>> Start Document segment

20 subtle logic errors are planted across mart models for testing PR review tools. These are syntactically valid but produce incorrect results:
- Wrong join types (INNER vs LEFT)
- Off-by-one date filters
- Wrong aggregation (COUNT vs COUNT DISTINCT)
- Double-counting from fan-out joins
- Hardcoded values that go stale
- Wrong column in calculations
The answer key is available for validation.
jaffle-shop-expand/
├── analyses/ 3 ad-hoc analysis queries
├── data-tests/ 3 custom data test assertions
├── dbt_project.yml Project config with tags
├── macros/ 22 reusable macros
│ └── tests/ 4 custom generic tests
├── models/
│ ├── _groups.yml Team ownership groups
│ ├── docs.md Business concept documentation
│ ├── staging/ 88 staging models (6 domains + derived)

>> End Document segment
>> Start Provided material

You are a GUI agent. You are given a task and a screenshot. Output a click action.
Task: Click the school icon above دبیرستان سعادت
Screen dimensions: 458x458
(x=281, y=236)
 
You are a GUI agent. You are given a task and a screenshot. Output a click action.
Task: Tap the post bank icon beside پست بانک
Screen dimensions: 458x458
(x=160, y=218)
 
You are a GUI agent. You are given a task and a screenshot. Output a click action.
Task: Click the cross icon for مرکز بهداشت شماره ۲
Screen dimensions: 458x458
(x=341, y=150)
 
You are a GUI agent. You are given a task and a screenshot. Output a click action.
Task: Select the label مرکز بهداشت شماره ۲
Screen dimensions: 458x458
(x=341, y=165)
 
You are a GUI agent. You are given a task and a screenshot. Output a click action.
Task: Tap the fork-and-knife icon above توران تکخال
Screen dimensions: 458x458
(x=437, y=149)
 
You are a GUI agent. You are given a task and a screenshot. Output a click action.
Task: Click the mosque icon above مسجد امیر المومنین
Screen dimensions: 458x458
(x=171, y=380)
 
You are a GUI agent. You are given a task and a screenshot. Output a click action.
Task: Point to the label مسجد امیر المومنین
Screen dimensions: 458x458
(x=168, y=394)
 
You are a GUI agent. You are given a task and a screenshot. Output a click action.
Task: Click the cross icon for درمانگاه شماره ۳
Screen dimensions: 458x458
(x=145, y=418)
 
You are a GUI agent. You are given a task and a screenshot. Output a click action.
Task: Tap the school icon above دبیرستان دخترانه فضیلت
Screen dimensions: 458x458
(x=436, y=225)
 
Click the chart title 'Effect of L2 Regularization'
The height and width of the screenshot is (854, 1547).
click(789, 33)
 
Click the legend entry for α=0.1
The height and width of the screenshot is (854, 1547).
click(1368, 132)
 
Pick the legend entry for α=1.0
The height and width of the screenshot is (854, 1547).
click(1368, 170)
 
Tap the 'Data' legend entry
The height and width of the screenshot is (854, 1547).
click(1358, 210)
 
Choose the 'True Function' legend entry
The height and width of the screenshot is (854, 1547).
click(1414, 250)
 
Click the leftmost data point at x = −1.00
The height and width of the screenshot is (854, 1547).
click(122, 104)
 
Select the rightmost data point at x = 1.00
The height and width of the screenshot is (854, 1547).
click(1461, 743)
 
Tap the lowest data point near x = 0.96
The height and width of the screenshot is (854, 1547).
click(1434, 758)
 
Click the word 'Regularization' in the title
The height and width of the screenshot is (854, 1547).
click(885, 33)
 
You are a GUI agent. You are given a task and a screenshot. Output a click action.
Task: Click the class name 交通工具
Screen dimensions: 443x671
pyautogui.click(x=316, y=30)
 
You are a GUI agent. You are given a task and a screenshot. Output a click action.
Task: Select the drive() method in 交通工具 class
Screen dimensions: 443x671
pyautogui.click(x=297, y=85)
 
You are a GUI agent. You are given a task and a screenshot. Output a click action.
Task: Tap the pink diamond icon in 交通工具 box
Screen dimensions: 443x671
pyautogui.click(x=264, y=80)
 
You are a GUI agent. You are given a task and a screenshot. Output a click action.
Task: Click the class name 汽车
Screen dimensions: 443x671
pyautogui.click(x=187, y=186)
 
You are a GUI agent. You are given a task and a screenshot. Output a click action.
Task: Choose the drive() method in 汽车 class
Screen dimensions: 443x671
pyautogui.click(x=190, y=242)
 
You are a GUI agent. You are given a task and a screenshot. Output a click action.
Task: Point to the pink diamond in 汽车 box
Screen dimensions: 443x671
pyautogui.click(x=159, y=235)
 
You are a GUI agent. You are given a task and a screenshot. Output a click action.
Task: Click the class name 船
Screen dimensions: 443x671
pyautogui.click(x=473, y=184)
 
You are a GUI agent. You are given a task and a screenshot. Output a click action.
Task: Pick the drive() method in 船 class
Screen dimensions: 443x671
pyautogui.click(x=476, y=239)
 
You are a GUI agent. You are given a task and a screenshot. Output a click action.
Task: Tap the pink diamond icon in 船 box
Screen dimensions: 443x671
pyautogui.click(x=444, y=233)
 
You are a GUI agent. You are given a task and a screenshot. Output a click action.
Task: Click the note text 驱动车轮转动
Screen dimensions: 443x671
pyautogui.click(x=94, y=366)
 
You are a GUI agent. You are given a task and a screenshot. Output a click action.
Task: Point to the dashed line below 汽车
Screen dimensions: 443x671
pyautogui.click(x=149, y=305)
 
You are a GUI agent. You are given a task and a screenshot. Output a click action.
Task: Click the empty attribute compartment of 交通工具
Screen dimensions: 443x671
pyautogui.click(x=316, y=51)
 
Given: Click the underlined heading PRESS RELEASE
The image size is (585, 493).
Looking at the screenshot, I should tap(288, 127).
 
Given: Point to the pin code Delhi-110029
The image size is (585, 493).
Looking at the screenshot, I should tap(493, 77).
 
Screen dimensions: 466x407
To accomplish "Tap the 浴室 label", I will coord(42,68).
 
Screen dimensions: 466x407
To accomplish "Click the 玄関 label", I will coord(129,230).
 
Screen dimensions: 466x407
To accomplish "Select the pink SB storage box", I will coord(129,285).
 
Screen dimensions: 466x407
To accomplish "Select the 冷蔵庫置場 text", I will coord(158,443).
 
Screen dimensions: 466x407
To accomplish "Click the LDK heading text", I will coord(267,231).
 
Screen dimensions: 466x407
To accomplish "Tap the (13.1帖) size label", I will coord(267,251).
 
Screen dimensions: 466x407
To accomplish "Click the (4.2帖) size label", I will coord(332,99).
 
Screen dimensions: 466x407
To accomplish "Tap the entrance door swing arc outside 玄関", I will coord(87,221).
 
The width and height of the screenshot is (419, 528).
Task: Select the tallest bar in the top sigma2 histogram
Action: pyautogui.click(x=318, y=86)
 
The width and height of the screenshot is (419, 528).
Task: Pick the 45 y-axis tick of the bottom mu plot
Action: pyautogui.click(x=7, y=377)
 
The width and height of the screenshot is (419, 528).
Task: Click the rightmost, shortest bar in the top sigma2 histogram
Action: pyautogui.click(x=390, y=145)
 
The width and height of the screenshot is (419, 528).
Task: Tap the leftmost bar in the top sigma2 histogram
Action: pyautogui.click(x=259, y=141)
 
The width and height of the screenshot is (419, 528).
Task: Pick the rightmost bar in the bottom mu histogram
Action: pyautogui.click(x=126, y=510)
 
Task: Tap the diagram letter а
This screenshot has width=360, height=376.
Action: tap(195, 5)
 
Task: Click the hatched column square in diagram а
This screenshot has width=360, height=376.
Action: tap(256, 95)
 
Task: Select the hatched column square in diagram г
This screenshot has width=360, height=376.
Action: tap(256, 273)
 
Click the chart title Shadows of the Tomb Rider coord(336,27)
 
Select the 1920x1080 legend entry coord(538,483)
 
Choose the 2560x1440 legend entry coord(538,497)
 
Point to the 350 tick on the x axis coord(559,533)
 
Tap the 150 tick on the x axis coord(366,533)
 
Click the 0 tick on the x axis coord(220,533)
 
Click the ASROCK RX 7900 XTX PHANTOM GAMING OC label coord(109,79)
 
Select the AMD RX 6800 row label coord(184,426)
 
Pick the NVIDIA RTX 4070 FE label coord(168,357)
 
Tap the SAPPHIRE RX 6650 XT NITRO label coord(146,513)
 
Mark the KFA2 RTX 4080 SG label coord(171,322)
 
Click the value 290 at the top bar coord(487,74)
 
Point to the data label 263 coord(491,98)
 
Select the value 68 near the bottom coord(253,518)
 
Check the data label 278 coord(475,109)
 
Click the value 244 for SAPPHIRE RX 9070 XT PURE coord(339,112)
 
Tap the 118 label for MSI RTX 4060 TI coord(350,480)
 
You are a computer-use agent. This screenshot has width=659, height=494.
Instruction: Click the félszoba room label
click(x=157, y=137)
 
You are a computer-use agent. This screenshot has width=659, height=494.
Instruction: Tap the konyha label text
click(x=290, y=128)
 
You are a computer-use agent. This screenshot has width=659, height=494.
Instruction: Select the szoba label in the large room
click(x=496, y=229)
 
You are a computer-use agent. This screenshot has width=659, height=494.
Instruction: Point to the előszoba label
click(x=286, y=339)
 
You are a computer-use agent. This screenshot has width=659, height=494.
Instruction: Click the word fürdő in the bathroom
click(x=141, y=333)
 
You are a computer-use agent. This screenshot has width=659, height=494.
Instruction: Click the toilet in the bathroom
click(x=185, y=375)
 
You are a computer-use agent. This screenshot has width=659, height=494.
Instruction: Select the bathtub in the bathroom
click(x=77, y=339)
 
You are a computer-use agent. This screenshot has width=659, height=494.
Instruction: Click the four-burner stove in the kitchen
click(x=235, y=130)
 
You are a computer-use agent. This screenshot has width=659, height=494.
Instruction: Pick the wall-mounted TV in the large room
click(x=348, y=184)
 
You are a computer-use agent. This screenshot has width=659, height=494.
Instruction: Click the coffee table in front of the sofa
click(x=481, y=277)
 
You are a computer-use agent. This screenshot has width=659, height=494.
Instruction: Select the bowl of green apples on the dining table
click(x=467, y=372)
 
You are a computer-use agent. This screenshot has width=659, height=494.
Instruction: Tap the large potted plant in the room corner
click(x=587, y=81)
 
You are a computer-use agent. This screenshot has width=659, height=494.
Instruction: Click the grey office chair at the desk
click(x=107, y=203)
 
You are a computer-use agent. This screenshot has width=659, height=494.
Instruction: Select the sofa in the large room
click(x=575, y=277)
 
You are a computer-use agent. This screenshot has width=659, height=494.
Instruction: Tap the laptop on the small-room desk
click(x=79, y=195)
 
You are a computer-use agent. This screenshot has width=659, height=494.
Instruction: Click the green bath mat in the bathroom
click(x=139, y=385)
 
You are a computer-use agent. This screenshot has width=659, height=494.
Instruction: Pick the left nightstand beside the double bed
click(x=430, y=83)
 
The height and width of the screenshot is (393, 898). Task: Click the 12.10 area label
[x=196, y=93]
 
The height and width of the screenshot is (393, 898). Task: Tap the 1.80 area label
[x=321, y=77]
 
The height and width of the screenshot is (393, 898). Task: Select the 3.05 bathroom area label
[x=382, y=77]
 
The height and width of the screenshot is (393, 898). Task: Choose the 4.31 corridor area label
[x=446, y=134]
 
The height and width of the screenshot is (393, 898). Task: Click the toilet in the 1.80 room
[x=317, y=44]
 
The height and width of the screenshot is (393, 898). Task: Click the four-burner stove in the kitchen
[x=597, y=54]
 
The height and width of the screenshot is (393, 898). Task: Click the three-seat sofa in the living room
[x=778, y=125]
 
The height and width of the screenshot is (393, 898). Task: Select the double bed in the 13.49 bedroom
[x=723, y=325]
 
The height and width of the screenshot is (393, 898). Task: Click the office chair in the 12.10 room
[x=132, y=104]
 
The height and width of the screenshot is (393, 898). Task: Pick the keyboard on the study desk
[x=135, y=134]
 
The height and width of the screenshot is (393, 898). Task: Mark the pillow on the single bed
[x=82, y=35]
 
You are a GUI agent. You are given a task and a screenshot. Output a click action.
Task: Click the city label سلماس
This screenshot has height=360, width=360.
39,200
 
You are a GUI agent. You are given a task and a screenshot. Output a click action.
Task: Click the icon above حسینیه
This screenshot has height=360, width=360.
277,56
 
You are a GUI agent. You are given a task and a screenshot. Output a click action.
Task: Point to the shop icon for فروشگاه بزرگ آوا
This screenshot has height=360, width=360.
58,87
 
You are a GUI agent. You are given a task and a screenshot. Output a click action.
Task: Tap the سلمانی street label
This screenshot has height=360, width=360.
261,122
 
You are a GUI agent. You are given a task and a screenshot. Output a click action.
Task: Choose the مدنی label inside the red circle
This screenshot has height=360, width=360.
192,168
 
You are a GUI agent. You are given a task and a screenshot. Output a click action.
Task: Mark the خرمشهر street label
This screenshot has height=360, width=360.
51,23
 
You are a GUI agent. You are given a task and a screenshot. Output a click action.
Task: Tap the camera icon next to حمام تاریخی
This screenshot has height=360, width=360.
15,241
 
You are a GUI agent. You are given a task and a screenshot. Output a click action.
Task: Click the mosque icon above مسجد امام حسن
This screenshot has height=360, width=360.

>> End Provided material

**Required tasks:**
[a] According to the project overview, how many subtle logic errors are planted across the mart models?
[b] Pick up the project overview after its last line and continue it.
None of the items is needed here.

**Response list:**
[a] 20

[b]
│ ├── intermediate/ 194 intermediate models
│ ├── marts/ 714 mart models (28 subdirectories)
│ └── utilities/ 4 utility models
├── packages.yml dbt_utils, dbt_date, dbt_audit_helper
├── profiles.yml DuckDB (default) + Snowflake targets
├── seeds/ 58 CSV seed files (6 directories)
└── snapshots/ 2 snapshot definitions
Extended from dbt-labs/jaffle-shop (v3.0.0). The original 14 models and 6 seeds are preserved; all extensions are additive.